Le roi, c'est lui, l'ail d'ornement, la sphère mauve, qui se décline en plusieurs variétés. J'en ai planté un peu partout et comme ils me font la grâce de fleurir plusieurs années de suite, je ne reconnais plus leur petit nom...


Ce feu d'artifice passe du violet sombre au blanc, par toutes les nuances du coloris


Celui qui me paraît le plus excentrique est sans conteste l'Ail de Bulgarie, ou Allium nectascordum siculum. Des clochettes délicatement striées et beaucoup d'élégance.


Les moins performants restent l'Allium caeruleum, qui ne fleurit qu'une année et dont le bulbe se perd ensuite et l'Allium roseum dont les fleurettes éparpillées n'ont pas grand intérêt dans mes massifs. Il vaut mieux admirer ce dernier dans la nature!


Je n'oublie pas les comestibles , en commençant au printemps par le délicieux Ail des Ours que j'aime bien ajouter à mes salades, ou à mes grillades. Si le coeur vous en dit, vous pouvez voir ici, l'article que j'écrivais en 2011, accompagné de ma recette toute simple de beurre à l'ail d'ours!

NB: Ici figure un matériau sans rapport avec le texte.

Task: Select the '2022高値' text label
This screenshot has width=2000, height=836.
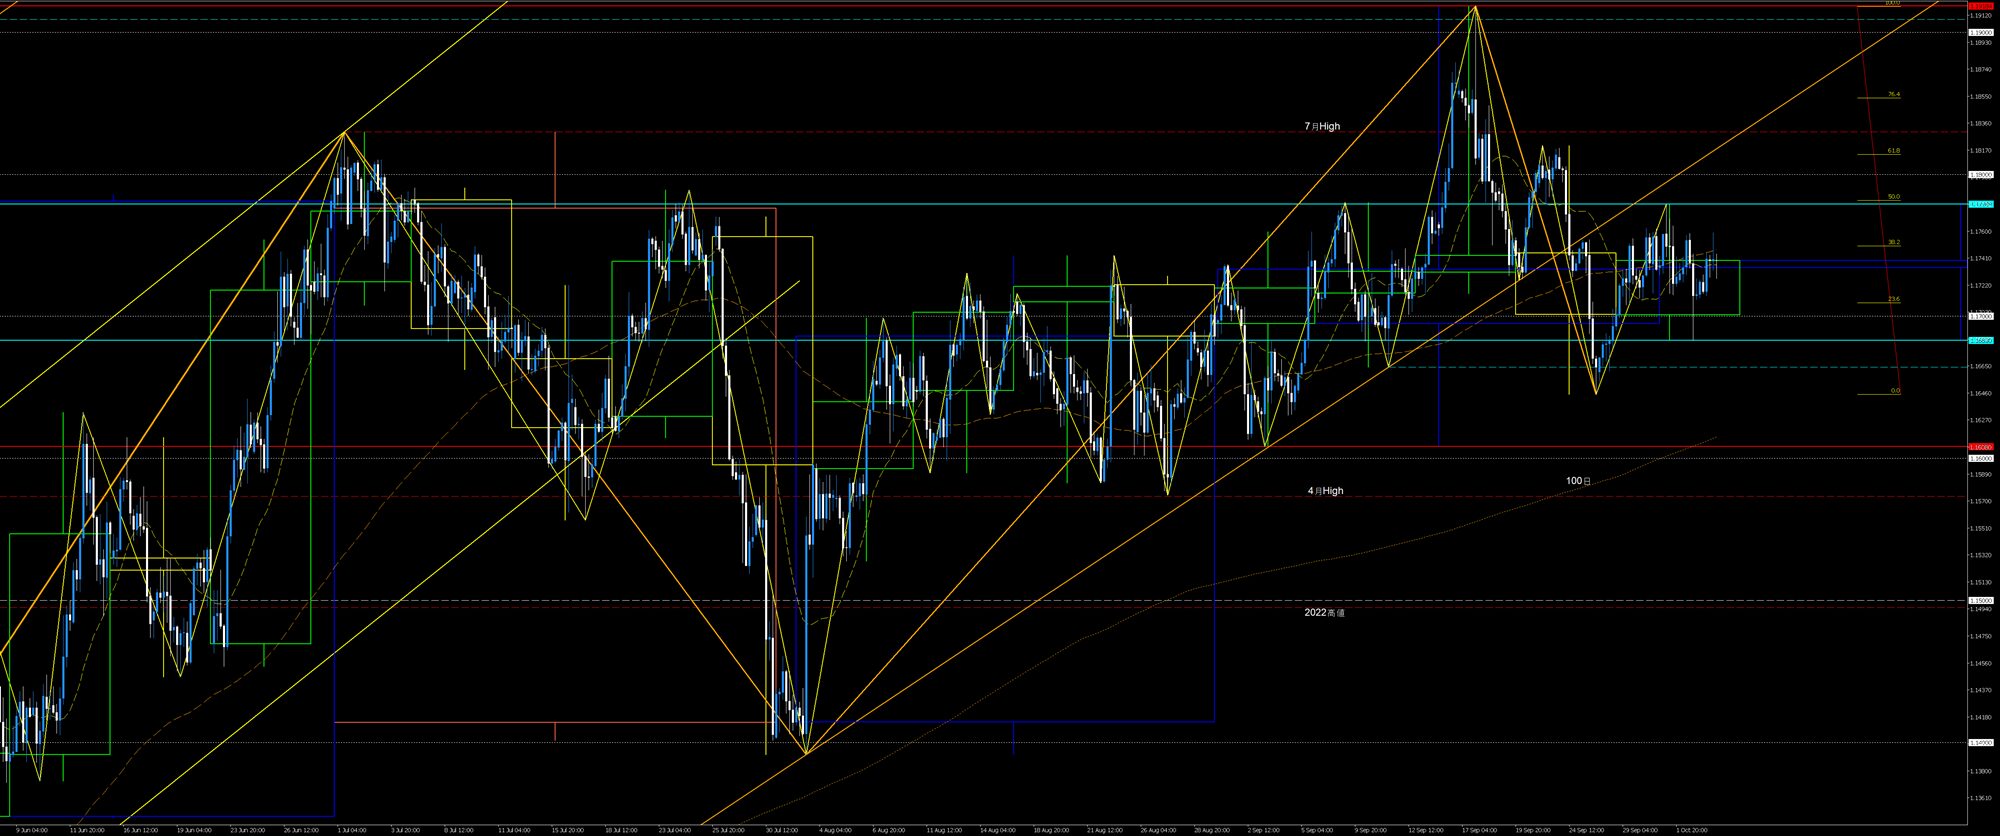Action: pyautogui.click(x=1324, y=612)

L'ail à feuilles plates, ou ciboule chinoise, - Allium tuberosum - lui se cueille d'avril aux premières gelées. Son parfum est plus délicat et il a sa place dans mon carré d'herbes pour la cuisine. Comme pour la ciboulette, j'en supprime une partie des fleurs pour ne pas épuiser la plante, mais je garde l'autre partie pour le plaisir des yeux, et la décoration des mets qui en contiennent.


Dans le même carré d'herbes, j'ai introduit cette année l'Allium molly à l'éclatante couleur! J'avais lu que l'on pouvait le manger. Mais j'ai trop attendu: la feuille était coriace! Contrairement au précédent, la plante sèche après la floraison... Décevant donc au niveau cuisine, mais pour sa lumière, il gardera son droit de cité.


Je terminerai par le plus tardif, le seul encore en fleurs actuellement, l'Ail sphaerocephalum. Je l'ai depuis très longtemps, et c'était un mal aimé : toujours couché, la tige bien trop frêle pour cette tête ronde!


Puis, je l'ai vu chez l'une d'entre vous mêlé à des graminées dans une scène mémorable, et j'ai déplacé mes bulbes. Rien la première année...  mais la seconde, je suis ravie du résultat!


La liste n'est pas exhaustive, je m'en doute, la famille est grande! Mais vous, aimez-vous l'ail au jardin?